Chi è Pietro? Oggi mi va di raccontarvi di questo signore che io chiamo, amico di penna, altra qualifica non saprei dargliela. Fisicamente non l’ho mai visto, non so se è alto o basso, grasso o secco, conoscendo la sua età, posso dirvi che sicuramente, non è giovane, anche se è tra quelli che non arrivano agli ottanta e io chiamo ragazzi. Come l’ho conosciuto? In modo molto semplice, circa tre anni fa, lui cercava l’ultimo mio libro, non trovandone più in vendita, si è rivolto a Redacon. Una giornalista di quel giornale, mi ha chiesto se poteva dargli il mio indirizzo elettronico, tutto lì.
Da allora, abbiamo cominciato a raccontarci e a conoscerci, io con le mie varie storie che anche voi leggete su questo giornale e lui le storie, di Vetto, che ritiene il suo paese d’origine, anche se non è nato lì, ma a Como (questo io l’ho saputo da poco), ma lì erano nati i suoi nonni, sua madre e suo fratello maggiore. E in quel paese lui ha trascorso buona parte della sua infanzia.
Il computer è uno dei miracoli di questi tempi moderni, anche se proprio lì sopra, noi amiamo molto parlare del passato. Pietro è una persona di origini umili, ma è riuscito a emergere nella vita, lavorando di giorno e studiando di notte, per raggiungere il suo scopo e questo ci tengo a farlo sapere specialmente a quei ragazzini che non prendono la scuola seriamente. Ciò però non toglie che in lui sia rimasto il suo animo gentile, educato, amante della terra d’origine dei suoi nonni e di sua madre, il Faillo di Vetto d’Enza, anche se il lavoro e i casi della vita lo hanno portato a vivere lontano, verso quel di Padova.

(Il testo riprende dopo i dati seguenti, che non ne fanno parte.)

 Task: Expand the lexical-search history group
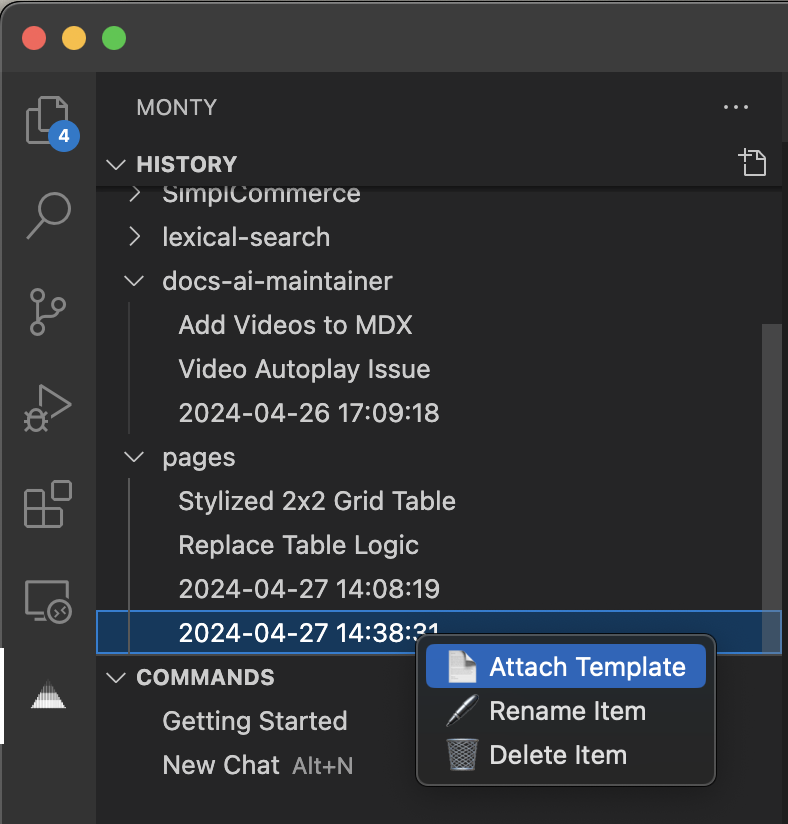pyautogui.click(x=135, y=237)
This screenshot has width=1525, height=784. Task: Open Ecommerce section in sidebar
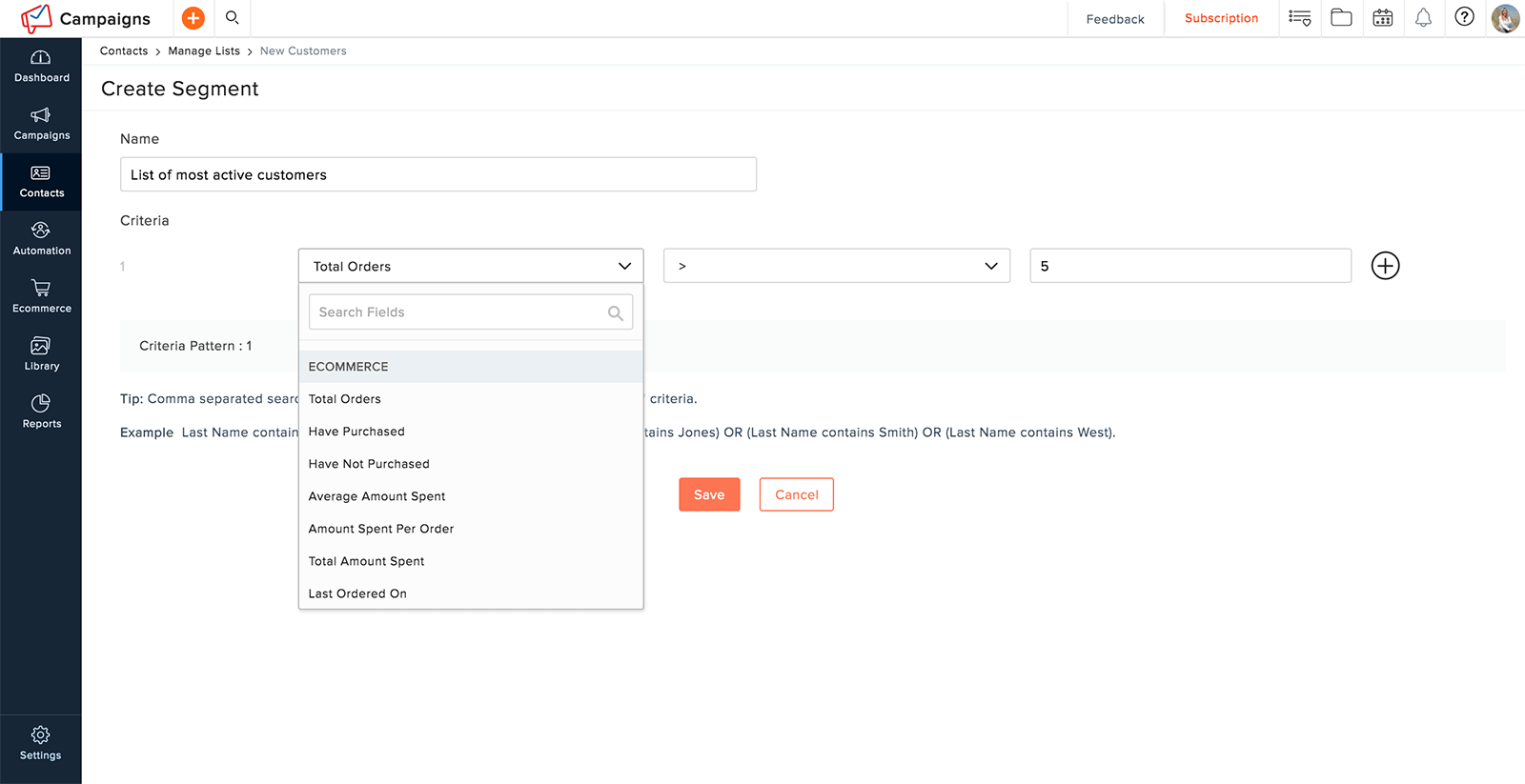click(41, 296)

E’ felicemente sposato da quasi cinquant’anni ha una figlia e un’adorabile nipotina di nome Alba. Il suo nome completo è: Geom. Pietro Guazzetti, con questo spero di aver accontentato i miei lettori molto curiosi e lui che mi ha permesso di farlo, ma ora leggete ciò che ha scritto ultimamente.
Un tuffo nel passato
Torno con la mente al paese che ho nel cuore Vetto d’Enza, ai suoi detti, alle sue abitudini e alle sue tradizioni, tra queste quella che oggi vi voglio raccontare: negli anni 60 e forse anche prima e senz’altro dopo gli anni 2000, a Vetto nella tarda sera del trenta aprile, per tutta la nottata fino all’alba del primo maggio, per abitudine, divertimento o tradizione, ognuno nascostamente, si impossessava di oggetti appartenenti ad altri, prendendoli dai giardini, dai capanni, dalle aie o cortili dei vicini (rastrelli, cesti, falcetti, ecc.).
Certe volte anche cose più preziose come il giogo che si metteva alle mucche per tirare il carro e un mio amico mi ha ricordato che una volta avevamo prelevato una Brossella ossia un biroccio, degli scuri di una finestra e anche la metà di un cancello. Tutto questo prelevare diventava poi un simpatico baratto sulla piazza principale del paese. Tutti questi oggetti venivano messi tutti in ordine e ben visibili, la mattina del primo maggio, su questa piazza. Tutto questo prendeva l’aria di un gioco collettivo, perché ti accorgevi che davanti a te c’era un tuo amico che aveva qualcosa di tuo così diventava un simpatico baratto, però contrattato cioè io do una cosa a te, ma tu dai una cosa a me.
Lo scopo principale di questo trambusto era quello di tener occupate le persone il primo maggio festa dei lavoratori in quegli anni, quel giorno veniva rispettato da tutti nessuno muoveva una foglia, non si andava nei campi, non si puliva la stalla, unica cosa che si poteva fare, era dar da mangiare alle mucche e mungerle così non muggivano. L’altro scopo era quello di socializzare, ridere, scherzare anche con le persone che abitavano nelle frazioni o nei paesi vicini che per l’occasione, arrivavano sulla piazza. Il divertimento più grosso per noi ragazzi era quello di portare via oggetti da quella casa dove i proprietari stavano svegli anche alla notte per impedire che venisse loro a mancare qualcosa dicendo: “A me quest’anno non la fanno”.